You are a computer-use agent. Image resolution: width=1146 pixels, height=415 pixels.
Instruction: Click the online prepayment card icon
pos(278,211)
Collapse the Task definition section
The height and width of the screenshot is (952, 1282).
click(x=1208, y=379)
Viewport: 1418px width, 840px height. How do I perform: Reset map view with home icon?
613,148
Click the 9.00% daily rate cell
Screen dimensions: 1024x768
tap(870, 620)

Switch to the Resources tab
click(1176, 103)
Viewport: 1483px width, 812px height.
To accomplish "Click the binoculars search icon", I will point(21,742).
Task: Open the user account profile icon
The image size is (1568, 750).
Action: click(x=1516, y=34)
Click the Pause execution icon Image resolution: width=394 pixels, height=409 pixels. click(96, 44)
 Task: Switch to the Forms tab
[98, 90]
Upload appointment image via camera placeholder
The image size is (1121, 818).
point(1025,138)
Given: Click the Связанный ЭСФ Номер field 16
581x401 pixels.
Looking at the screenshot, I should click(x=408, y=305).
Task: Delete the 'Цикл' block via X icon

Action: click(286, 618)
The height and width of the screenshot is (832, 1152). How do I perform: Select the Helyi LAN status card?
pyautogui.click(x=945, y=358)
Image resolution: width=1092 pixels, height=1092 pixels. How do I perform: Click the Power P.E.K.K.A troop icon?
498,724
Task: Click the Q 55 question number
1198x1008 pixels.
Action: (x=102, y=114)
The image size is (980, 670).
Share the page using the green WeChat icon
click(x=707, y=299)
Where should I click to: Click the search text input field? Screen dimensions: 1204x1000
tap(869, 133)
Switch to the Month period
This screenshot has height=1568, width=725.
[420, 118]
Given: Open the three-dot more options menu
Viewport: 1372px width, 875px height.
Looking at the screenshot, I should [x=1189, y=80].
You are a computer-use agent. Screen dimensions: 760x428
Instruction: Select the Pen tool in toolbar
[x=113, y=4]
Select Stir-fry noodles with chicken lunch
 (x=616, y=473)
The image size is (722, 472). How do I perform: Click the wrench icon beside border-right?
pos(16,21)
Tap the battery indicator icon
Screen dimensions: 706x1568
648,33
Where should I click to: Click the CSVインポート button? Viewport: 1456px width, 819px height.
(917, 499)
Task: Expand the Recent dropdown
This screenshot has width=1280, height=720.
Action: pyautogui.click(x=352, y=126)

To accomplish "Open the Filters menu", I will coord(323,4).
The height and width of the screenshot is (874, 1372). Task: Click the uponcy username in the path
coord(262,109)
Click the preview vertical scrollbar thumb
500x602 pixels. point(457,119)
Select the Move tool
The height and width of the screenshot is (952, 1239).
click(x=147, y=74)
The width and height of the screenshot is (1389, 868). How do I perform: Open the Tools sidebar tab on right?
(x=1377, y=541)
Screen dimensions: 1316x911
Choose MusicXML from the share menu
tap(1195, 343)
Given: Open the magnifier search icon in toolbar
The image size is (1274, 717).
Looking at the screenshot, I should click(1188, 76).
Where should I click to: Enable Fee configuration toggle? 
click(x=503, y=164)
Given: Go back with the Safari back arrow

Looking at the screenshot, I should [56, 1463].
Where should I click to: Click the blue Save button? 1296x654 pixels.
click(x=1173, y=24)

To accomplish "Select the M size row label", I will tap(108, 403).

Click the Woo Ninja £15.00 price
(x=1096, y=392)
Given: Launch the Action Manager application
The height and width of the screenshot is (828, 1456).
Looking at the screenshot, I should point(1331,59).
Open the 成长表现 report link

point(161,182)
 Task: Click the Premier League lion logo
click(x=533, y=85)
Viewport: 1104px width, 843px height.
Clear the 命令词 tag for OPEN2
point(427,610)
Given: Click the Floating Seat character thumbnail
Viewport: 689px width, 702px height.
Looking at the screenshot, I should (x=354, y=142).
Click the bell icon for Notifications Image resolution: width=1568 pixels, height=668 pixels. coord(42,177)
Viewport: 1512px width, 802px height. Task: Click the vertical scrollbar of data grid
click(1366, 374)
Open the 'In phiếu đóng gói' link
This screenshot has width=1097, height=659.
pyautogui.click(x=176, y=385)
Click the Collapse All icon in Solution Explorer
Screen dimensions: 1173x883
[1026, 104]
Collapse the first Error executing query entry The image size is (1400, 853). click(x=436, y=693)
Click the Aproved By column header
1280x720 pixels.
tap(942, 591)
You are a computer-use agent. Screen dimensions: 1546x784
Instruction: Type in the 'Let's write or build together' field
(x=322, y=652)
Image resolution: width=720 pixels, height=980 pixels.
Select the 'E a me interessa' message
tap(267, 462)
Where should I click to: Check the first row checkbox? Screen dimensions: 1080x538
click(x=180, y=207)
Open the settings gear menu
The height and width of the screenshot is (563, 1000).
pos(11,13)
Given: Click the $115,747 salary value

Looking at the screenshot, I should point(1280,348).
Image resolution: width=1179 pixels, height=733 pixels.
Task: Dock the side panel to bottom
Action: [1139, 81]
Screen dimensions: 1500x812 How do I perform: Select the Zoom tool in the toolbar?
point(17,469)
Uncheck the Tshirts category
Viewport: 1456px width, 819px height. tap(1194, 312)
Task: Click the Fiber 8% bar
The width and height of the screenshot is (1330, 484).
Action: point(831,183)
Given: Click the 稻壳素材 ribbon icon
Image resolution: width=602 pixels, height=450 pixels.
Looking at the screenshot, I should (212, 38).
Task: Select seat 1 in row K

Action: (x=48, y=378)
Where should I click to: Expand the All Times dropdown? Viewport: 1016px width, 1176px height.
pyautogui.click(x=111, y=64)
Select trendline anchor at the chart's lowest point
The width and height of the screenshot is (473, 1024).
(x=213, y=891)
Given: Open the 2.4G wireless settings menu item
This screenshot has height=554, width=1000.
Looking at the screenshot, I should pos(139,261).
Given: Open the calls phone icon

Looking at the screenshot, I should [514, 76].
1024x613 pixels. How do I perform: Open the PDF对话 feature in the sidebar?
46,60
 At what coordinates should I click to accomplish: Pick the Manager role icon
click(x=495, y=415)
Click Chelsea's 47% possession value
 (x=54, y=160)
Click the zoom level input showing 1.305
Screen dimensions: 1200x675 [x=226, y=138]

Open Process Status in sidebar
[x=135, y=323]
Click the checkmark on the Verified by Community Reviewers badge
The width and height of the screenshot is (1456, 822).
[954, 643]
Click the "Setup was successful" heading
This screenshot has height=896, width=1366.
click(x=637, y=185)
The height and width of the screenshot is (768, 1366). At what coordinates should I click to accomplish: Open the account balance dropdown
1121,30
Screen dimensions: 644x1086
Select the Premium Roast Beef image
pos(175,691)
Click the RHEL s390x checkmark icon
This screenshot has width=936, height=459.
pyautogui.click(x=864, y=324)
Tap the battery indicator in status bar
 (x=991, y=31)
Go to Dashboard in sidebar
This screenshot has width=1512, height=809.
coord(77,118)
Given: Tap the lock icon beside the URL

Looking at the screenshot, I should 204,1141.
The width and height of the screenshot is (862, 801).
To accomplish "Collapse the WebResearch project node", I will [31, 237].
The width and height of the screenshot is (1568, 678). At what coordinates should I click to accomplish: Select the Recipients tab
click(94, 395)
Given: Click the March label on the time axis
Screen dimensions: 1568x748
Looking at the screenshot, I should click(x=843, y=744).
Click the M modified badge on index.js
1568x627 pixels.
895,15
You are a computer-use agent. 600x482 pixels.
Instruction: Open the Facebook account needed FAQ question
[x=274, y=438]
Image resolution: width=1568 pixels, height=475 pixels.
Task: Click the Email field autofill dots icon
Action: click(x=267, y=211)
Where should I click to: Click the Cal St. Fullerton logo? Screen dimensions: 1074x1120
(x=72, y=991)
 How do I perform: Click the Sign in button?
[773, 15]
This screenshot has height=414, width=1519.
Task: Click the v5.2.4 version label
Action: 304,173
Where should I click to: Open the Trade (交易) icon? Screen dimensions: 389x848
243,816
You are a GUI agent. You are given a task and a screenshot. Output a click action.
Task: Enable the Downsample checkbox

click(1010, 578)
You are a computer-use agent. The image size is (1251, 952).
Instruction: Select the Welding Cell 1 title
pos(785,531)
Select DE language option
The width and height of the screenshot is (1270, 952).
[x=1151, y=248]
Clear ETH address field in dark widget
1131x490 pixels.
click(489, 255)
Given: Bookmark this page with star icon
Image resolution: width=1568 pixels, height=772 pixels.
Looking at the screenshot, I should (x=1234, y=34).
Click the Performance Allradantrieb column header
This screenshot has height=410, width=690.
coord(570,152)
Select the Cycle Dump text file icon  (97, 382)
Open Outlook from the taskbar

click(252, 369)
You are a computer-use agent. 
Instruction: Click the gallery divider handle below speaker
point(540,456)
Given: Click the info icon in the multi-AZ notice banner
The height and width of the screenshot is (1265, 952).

◇ ◇ ◇

### EXERCISE DETAILS
Extract from the listing above, verbatim, the lines from the one containing "1024x613 pixels. How" to the one containing "Looking at the screenshot, I should 204,1141.", both included.

### FINAL ANSWER
1024x613 pixels. How do I perform: Open the PDF对话 feature in the sidebar?
46,60
 At what coordinates should I click to accomplish: Pick the Manager role icon
click(x=495, y=415)
Click Chelsea's 47% possession value
 (x=54, y=160)
Click the zoom level input showing 1.305
Screen dimensions: 1200x675 [x=226, y=138]

Open Process Status in sidebar
[x=135, y=323]
Click the checkmark on the Verified by Community Reviewers badge
The width and height of the screenshot is (1456, 822).
[954, 643]
Click the "Setup was successful" heading
This screenshot has height=896, width=1366.
click(x=637, y=185)
The height and width of the screenshot is (768, 1366). At what coordinates should I click to accomplish: Open the account balance dropdown
1121,30
Screen dimensions: 644x1086
Select the Premium Roast Beef image
pos(175,691)
Click the RHEL s390x checkmark icon
This screenshot has width=936, height=459.
pyautogui.click(x=864, y=324)
Tap the battery indicator in status bar
 (x=991, y=31)
Go to Dashboard in sidebar
This screenshot has width=1512, height=809.
coord(77,118)
Given: Tap the lock icon beside the URL

Looking at the screenshot, I should 204,1141.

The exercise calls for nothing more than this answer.